March 23, 2017 | aito - association of independent tour operators



AITO reports that it’s no fairytale… tour operators and travel agents alike will have to absorb all credit card charges with effect from January 2018


Just the latest in a regular line of hits for the travel industry to take on the chin is this snappily-named consultation document, “The Second Payment Services Directive (PSD2)”, from HM Treasury, via Europe.

Says AITO Chairman Derek Moore: “Consultation on this little gem launched in the first week of February 2017, with an original deadline for responses of 13th March.  Happily, on 9th March, the deadline was extended generously to 16th March, so AITO’s been burning the midnight oil to get its response to the Treasury in time.”

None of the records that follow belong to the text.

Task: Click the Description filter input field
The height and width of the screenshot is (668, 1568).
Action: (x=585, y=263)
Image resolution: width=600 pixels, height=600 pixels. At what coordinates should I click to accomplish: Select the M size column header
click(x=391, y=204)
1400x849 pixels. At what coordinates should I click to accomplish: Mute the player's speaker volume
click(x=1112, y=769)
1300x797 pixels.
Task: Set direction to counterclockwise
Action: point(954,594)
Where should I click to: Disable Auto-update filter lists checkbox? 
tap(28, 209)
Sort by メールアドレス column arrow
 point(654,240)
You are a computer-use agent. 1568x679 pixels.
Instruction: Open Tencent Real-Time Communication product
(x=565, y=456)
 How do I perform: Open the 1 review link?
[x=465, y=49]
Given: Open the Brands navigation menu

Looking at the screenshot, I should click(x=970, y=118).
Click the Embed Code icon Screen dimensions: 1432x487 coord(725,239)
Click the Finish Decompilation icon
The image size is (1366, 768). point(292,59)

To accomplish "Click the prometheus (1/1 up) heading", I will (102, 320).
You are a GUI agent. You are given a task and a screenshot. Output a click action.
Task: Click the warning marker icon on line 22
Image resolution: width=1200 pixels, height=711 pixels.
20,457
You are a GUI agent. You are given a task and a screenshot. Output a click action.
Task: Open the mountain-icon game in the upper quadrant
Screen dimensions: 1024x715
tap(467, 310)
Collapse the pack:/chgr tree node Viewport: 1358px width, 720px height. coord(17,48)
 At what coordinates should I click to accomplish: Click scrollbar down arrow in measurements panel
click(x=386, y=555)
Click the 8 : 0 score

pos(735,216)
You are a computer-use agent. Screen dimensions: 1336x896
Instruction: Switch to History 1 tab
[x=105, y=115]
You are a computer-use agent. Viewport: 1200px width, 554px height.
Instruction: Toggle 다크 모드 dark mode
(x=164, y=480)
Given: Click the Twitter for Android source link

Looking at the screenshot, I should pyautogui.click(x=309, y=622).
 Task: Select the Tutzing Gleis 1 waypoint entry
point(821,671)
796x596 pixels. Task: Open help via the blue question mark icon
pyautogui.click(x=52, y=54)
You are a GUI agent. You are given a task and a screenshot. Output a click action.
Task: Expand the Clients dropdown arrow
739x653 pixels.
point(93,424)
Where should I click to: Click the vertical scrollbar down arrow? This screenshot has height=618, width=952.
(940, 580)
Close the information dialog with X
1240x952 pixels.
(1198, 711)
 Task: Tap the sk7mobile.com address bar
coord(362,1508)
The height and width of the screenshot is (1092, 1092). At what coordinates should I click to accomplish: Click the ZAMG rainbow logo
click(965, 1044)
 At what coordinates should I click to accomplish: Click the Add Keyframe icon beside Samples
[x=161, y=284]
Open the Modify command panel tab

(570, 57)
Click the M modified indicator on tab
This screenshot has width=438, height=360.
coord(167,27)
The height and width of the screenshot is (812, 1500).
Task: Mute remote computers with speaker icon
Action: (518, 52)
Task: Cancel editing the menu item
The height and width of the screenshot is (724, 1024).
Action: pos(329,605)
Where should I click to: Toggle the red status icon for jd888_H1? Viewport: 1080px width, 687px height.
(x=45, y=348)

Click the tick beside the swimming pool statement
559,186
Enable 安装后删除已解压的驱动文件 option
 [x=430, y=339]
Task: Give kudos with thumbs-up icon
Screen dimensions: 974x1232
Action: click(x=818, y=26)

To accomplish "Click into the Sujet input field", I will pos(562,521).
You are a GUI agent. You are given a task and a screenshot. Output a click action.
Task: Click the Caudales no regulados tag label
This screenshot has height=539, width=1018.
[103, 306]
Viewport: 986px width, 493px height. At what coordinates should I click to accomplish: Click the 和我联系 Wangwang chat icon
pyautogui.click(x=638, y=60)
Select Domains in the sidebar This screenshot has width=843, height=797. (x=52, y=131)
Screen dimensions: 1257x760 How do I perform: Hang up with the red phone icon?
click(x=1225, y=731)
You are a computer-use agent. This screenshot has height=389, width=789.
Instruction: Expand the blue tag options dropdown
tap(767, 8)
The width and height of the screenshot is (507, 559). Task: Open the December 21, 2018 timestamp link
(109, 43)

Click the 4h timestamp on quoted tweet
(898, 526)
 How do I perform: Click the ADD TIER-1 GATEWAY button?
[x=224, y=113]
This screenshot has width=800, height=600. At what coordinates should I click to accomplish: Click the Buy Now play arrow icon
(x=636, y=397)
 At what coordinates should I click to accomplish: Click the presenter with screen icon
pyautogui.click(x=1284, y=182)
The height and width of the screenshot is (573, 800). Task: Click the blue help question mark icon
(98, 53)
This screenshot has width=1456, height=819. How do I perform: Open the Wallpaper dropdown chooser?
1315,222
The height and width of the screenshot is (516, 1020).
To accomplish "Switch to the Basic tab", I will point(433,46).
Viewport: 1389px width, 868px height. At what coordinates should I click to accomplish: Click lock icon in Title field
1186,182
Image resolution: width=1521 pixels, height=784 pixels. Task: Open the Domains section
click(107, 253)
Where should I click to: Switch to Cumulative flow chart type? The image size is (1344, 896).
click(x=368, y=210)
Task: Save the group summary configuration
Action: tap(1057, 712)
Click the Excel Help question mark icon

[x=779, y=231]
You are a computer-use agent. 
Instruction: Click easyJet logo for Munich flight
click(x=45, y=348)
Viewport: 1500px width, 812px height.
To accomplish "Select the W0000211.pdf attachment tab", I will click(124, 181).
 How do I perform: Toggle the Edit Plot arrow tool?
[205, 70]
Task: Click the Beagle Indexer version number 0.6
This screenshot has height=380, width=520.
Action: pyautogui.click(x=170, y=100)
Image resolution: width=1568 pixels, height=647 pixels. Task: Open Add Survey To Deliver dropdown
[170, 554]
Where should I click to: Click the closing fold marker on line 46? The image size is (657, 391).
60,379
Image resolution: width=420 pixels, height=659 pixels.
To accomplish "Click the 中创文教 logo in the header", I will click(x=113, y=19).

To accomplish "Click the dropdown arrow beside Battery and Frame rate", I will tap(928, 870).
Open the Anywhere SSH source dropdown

What’s it all about?  From the travel industry’s perspective, just one little paragraph buried in the midst of some 201 pages (main document 49 pages, Annex 113 pages and Draft Impact Statement 39 pages).

To cut to the chase, all travel agents and tour operators will have to absorb all credit card charges if the Directive is implemented in its current form.  That’s 2% straight off the bottom line for AITO Specialist Travel Agents (well, all travel agents in fact), with no escape route.

Says Moore: “In the case of travel agencies, which deal on fixed commissions to sales, averaging 10% to 11%, the current charge to the consumer of 2% (the actual cost incurred) is vital to their survival.  This directive will seriously affect their livelihoods.”

Ditto for AITO specialist tour operators (well, all tour operators, in fact); many AITO holiday companies currently gently discourage consumers from paying by credit card by pointing out that AITO operators are fully bonded (flights, accommodation – even accommodation only, ie beyond current legislative demands) for client financial protection and there is no need for “double protection” by paying via credit card.

Says Moore: “Once the Government’s implicit encouragement to the general public to pay for more of their purchases by credit card is in action, holiday costs will of course go up because tour operators work on such slim margins (pre-tax profits of around 1% to 2% are the norm) that there is simply no way of absorbing such additional costs.  This backward step is, AITO believes, to the definite disadvantage of the holiday-buying public and to consumers generally.”

Moore continues: “It seems ridiculous that the Government should be encouraging people to buy on the ‘never-never’, as credit was widely termed by our parents and grandparents.  Are they trying to help our beleaguered banks by pushing more business their way?”

A poll of AITO members has revealed that, when data is extrapolated from 44 tour operator respondents to include all 119 current AITO members, based on their joint turnover of £1BN, and assuming that all payments were via credit card, such card charges would amount to the substantial figure of £11M per annum.

Moore claims: “The credit card industry is likely to perceive a higher risk to them with more travel business going their way, meaning that they will probably charge holiday companies even more than they are at present.

“The impact of this move will mean that every consumer is adversely affected – even those who normally benefit from a lower price when choosing to pay by a debit card or cheque.  The public will be by far the loser rather than the beneficiary as a result of this new regulation – the polar opposite, we are sure, of its instigators’ aims.

“This forced increase in prices will further fuel inflationary tendencies in the economy, already exacerbated by the fall in the value of sterling against the dollar and the euro. 

“Does the Treasury really wish to score such an own goal?”